* **抜粋**
>>>>>
母親は3階建ての自宅の3階を占拠して、ひとりで暮らしていた。1階が店舗だったため、兄と父と祖母は2階で生活。岩﨑さんには、部屋はあてがわれず、中学生の頃から20歳になって家を出ていくまでの間、2階の廊下にベニヤ板を立てかけた3畳ほどの空間に、ずっと住まざるを得なかった。
「手を広げられず、廊下を歩く家族の足音が耳に響くため、上手く眠ることができませんでした。自分には安心できる居場所がなかったです」
学校は、高校2年生の頃から不登校になった。しかし、副担任の教師に「俺が必ず進級させてやるから、いくらでも休め」と言われたことがきっかけで、留年ギリギリのタイミングだったが、再登校できるようになった。
「副担任の言葉には、すごく安心しました。自分のことを見ていてくれたんだと」
大学時代は、劇団青年団に入って演劇に没頭。タレント事務所にも所属した。
しかし、27歳の時、劇作を始めたことがきっかけで、ジェンダーなど自分の中を深く掘り下げる作品ばかり創るようになり、苦しくなってしまった。
<<<<<
* **提供データ**
>>>>>
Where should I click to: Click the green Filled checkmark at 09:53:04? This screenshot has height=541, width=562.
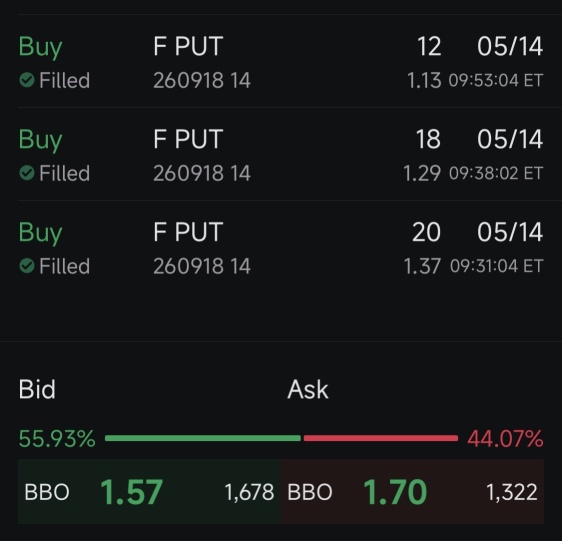click(x=27, y=80)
<<<<<
* **課題**
抜粋の「母親は3階建ての自宅の3階を」から「大学時代は、劇団青年団に入って演劇に没頭。タレント事務所にも所属した。」までを、「副担任」を「クラス担任」に改めて書き直しなさい。 抜粋だけを用いて答えること。

* **解答**
母親は3階建ての自宅の3階を占拠して、ひとりで暮らしていた。1階が店舗だったため、兄と父と祖母は2階で生活。岩﨑さんには、部屋はあてがわれず、中学生の頃から20歳になって家を出ていくまでの間、2階の廊下にベニヤ板を立てかけた3畳ほどの空間に、ずっと住まざるを得なかった。
「手を広げられず、廊下を歩く家族の足音が耳に響くため、上手く眠ることができませんでした。自分には安心できる居場所がなかったです」
学校は、高校2年生の頃から不登校になった。しかし、クラス担任の教師に「俺が必ず進級させてやるから、いくらでも休め」と言われたことがきっかけで、留年ギリギリのタイミングだったが、再登校できるようになった。
「クラス担任の言葉には、すごく安心しました。自分のことを見ていてくれたんだと」
大学時代は、劇団青年団に入って演劇に没頭。タレント事務所にも所属した。